In December 2006, human bones were found in backhoe fill when a parking lot at the southeast corner of Spring Street and Varick Street in Manhattan was being torn up for construction of a 46-story luxury hotel, Trump SoHo (recently renamed The Dominick). Research determined that the remains were of individuals interred in underground burial vaults associated with the Spring Street Presbyterian Church that stood on the site from 1811 until 1966, when the church was demolished and the parking lot was paved over the location. Archaeological excavations at the site recovered the remains of approximately 200 individuals, as well as artifacts including engraved metal coffin plates, coffin wood and nails, shroud pins, ceramics, coins, fabric, and a few personal items, including ribbons, buttons, hair combs, shoes, a whistle, and a gold wedding band. The human remains and artifacts were sent to Syracuse University where they were studied by anthropologists from 2007 until 2014, when they reinterred at Greenwood Cemetery in Brooklyn.
The burial vaults at the Spring Street Presbyterian Church were four underground rooms, two made of limestone and two of brick, that were built along the southeast side of the church building and used between 1820 and 1846. During the nearly 200 years that had passed since the vaults were used, the wood coffins stacked within them had rotted and collapsed, leaving behind the piles of bones and artifacts that were unearthed during the excavation. Like the long-forgotten vaults, the distinctive history of Spring Street Presbyterian Church and its congregants had been obscured until it came to light again when the vaults were rediscovered. During the time period the burial vaults were in use, the church was a radical abolitionist congregation situated in a working-class neighborhood and its congregants were individuals of multiple classes and races (the church began admitting African Americans into full membership in 1820, seven years before slavery was abolished in New York).

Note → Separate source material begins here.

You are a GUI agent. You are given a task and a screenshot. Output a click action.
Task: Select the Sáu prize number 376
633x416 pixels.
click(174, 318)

The Spring Street remains—the only large collection of human remains recovered in the city that date to the first half of the 19th century—allowed anthropologists to gain an understanding of what life was like for these people in rapidly urbanizing New York. The remains told of variations in health (for example, 75 of the burials were children, and half of them suffered from rickets) and morphological features of the bone, teeth, and hair indicated significant differences in ancestry, suggesting that people from diverse backgrounds were interred together in the vaults at Spring Street. Equally important as the scientific finds, the discovery established a connection to and chance to commemorate New Yorkers who were in the forefront of early battles against slavery and were vanguards in the fight for civil rights.